Company-wide goal setting
Design is inherently a cross-functional sport. Therefore, the sharing of a common vision on strategic efforts and objectives across the company is crucial and is what makes nuanced product and brand design possible. However, it became apparent that members often did not have a fair sense of how company objectives flow into the various teams in the company, and conversely, how their individual work contributes to the overall vision. At the start of the quarter, While everyone added their individual goals to Small Improvements, silos and conflicts of priorities would emerge as the quarters rolled on. These conflicts became apparent in retrospectives, in company off-sites and was felt in day-to-day struggles within projects, and started to hinder our work as a cross-functional team. To begin to bridge this gap with better communication, I proposed a company-wide all-hands format to the CEO that would align on the why, the what, the how of the company goals and how they transform into individual team goals. This was Mise en Place.

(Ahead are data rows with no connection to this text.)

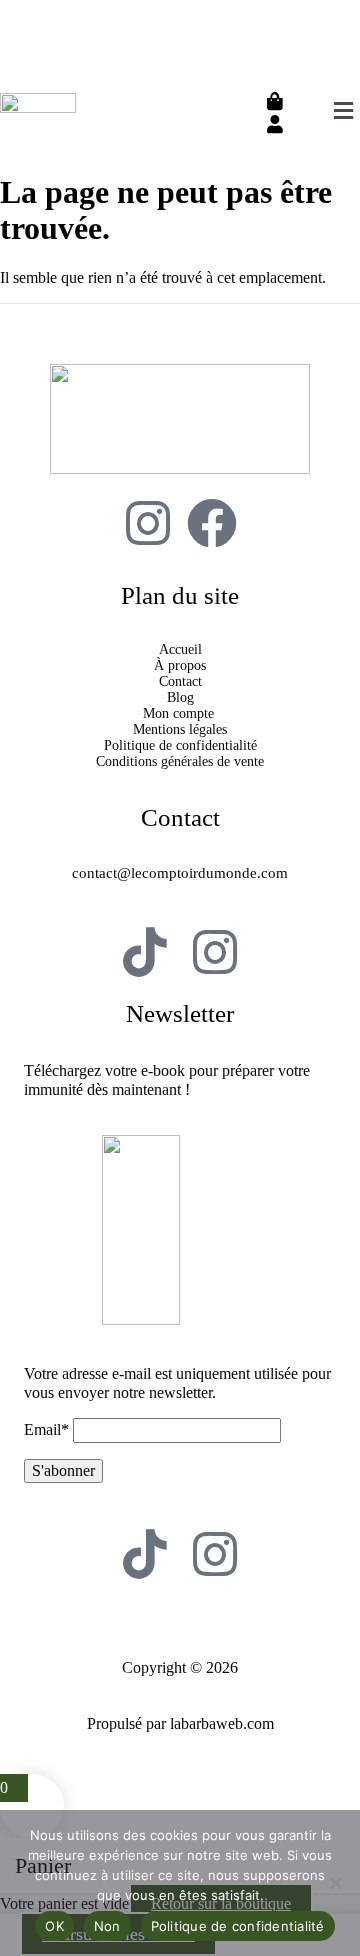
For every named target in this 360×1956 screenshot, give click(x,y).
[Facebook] (212, 523)
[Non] (335, 1883)
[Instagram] (148, 523)
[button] (343, 111)
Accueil (180, 649)
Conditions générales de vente (180, 761)
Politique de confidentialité (180, 745)
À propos (180, 665)
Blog (180, 697)
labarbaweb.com (222, 1723)
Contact (180, 681)
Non (107, 1926)
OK (54, 1926)
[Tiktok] (145, 952)
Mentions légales (180, 729)
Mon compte (180, 713)
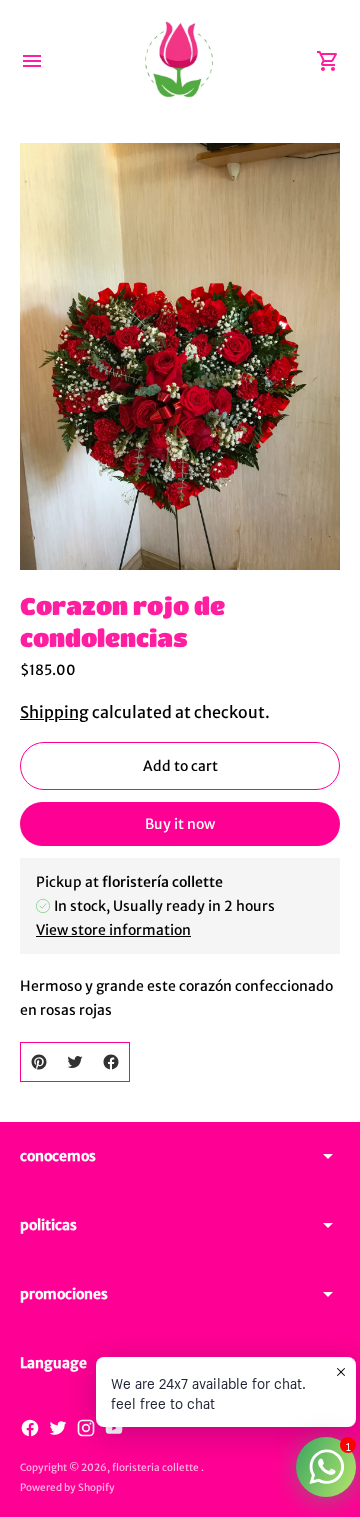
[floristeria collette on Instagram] (86, 1428)
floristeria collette (156, 1467)
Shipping (54, 712)
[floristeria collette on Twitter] (58, 1428)
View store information (113, 930)
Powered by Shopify (67, 1487)
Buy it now (180, 824)
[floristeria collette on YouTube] (114, 1428)
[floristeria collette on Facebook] (30, 1428)
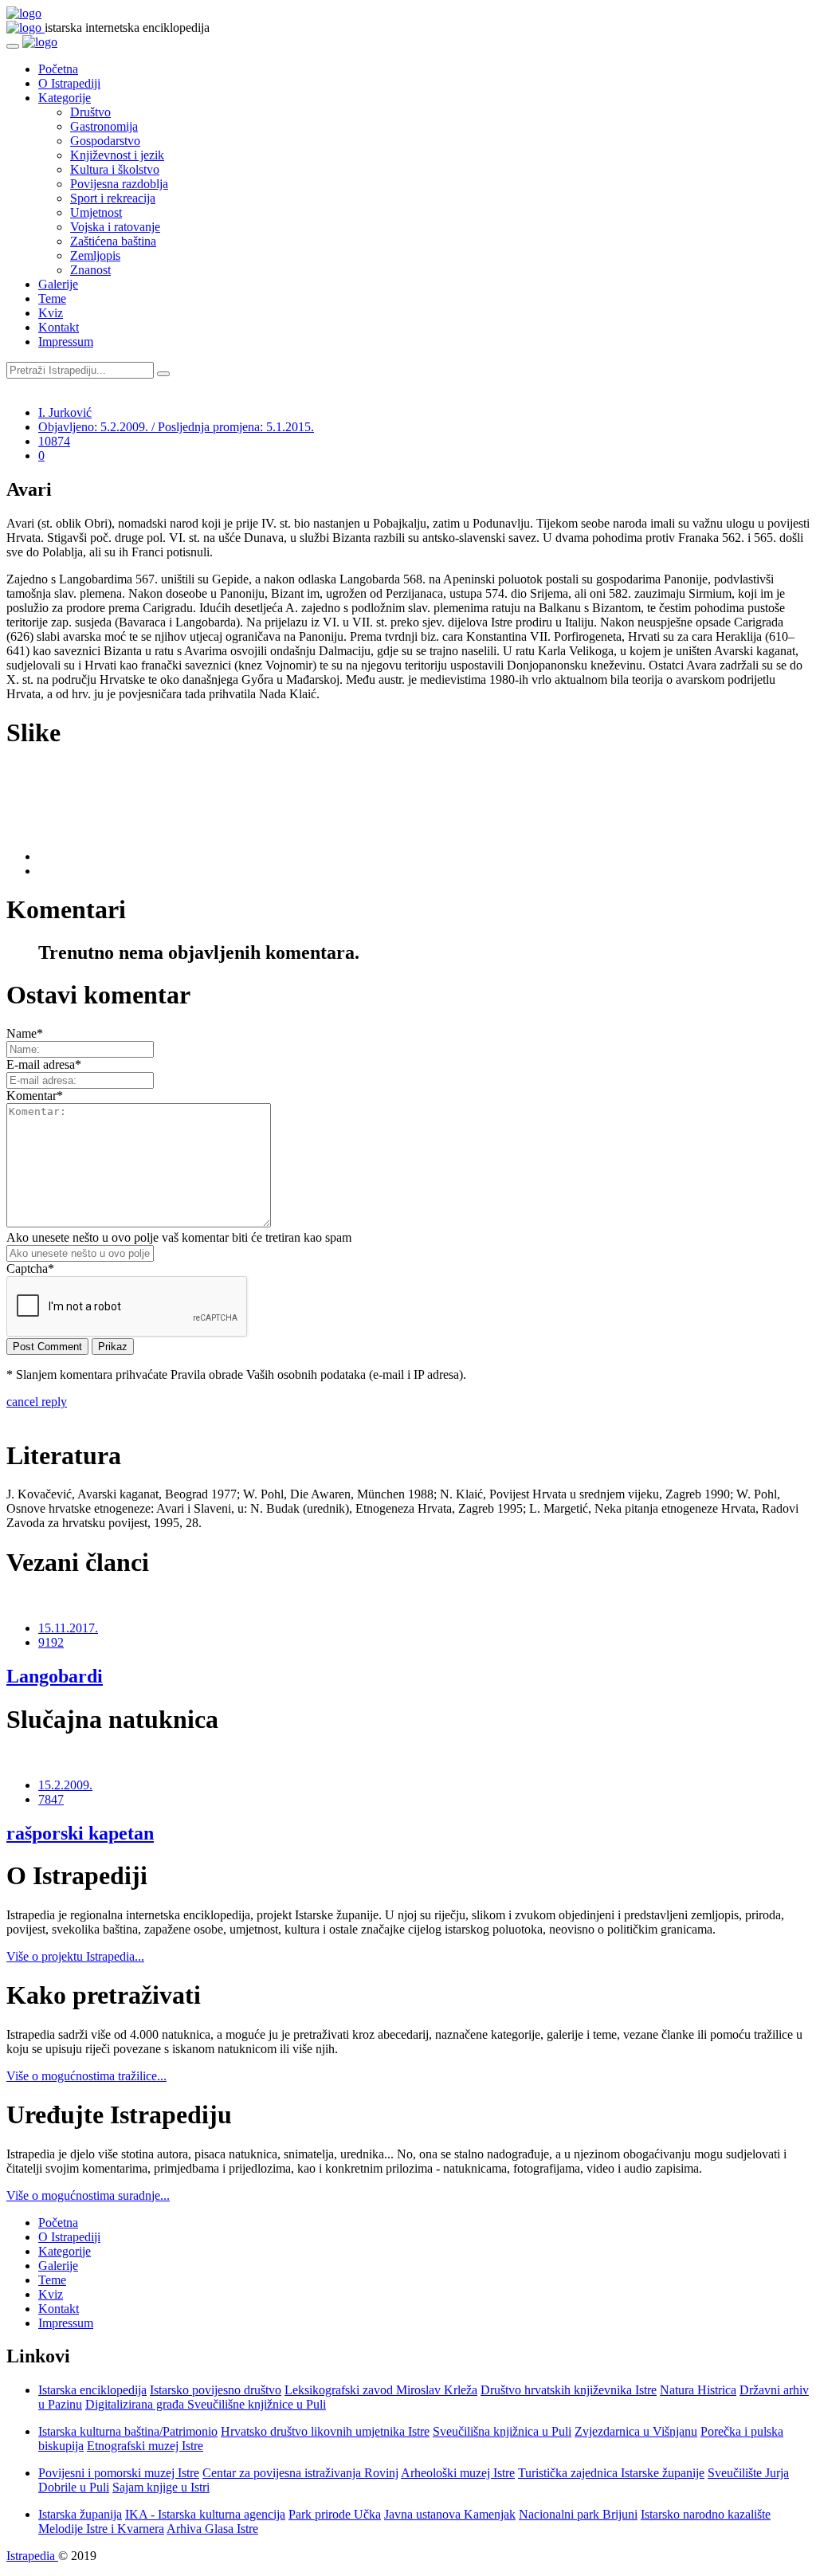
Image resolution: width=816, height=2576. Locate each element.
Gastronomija (104, 126)
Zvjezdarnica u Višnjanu (636, 2431)
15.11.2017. (68, 1628)
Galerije (58, 284)
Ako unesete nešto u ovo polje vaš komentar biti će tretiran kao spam (178, 1237)
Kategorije (64, 97)
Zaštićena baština (113, 241)
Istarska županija (80, 2514)
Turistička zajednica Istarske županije (611, 2473)
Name (24, 1033)
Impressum (65, 341)
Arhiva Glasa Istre (212, 2528)
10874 (54, 441)
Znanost (90, 270)
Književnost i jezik (117, 155)
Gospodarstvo (105, 140)
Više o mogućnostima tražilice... (86, 2076)
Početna (58, 69)
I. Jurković (65, 412)
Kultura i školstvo (114, 169)
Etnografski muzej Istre (145, 2445)
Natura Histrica (698, 2390)
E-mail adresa (43, 1064)
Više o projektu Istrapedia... (75, 1956)
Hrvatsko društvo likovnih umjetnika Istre (325, 2431)
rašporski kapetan (80, 1833)
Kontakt (58, 327)
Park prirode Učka (334, 2514)
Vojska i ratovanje (115, 227)
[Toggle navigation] (12, 46)
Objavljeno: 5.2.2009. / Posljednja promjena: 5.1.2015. (176, 427)
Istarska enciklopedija (92, 2390)
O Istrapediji (69, 83)
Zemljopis (95, 255)
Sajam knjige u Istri (161, 2487)
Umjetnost (96, 212)
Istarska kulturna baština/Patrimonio (128, 2431)
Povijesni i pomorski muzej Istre (118, 2473)
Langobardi (54, 1676)
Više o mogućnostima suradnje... (88, 2195)
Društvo (90, 112)
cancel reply (36, 1401)
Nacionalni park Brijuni (578, 2514)
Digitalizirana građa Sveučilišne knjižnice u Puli (205, 2404)
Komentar (34, 1095)
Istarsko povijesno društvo (215, 2390)
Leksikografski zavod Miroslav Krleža (380, 2390)
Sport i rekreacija (112, 198)
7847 (51, 1799)
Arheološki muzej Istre (458, 2473)
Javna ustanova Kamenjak (450, 2514)
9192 (51, 1642)
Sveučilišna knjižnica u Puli (502, 2431)
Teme (52, 298)
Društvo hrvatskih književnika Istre (569, 2390)
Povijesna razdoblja (119, 183)
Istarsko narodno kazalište (706, 2514)
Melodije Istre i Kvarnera (101, 2528)
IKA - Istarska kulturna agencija (205, 2514)
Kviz (50, 313)
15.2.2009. (65, 1785)
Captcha (30, 1268)
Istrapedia (32, 2555)
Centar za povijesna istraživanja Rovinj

Building community over breakfast : Design Exchange
Design Exchange arose from a need for bringing a wider dialogue about design, besides ongoing projects, both within and without the team. Once every month, I invited a designer(s) from other companies for an informal design sharing session to exchange views and get to know each other over some delicious breakfast. The idea was to foster exchange and learn about the intersection of design, tech and food from different perspectives. People from all disciplines were welcome to join, both from within Marley Spoon and without.
Over the course of a year and a half, we had 10 such Exchanges, inviting designers from Uber, Saatchi & Saatchi, Blinkist, Zalando, Kids Studio, Idagio among others, with topics ranged from user research, copywriting for UX, designing work culture, brand personality, ideation for advertising, to colouring for video.
☻ Outcome This event began modestly from a small design-only attendance to about 25 guests from the larger company and outside; ultimately capped for space constraints. Attendees almost always shared feedback about leaving inspired, and as such, it was always mentioned in Retrospectives under things that went well.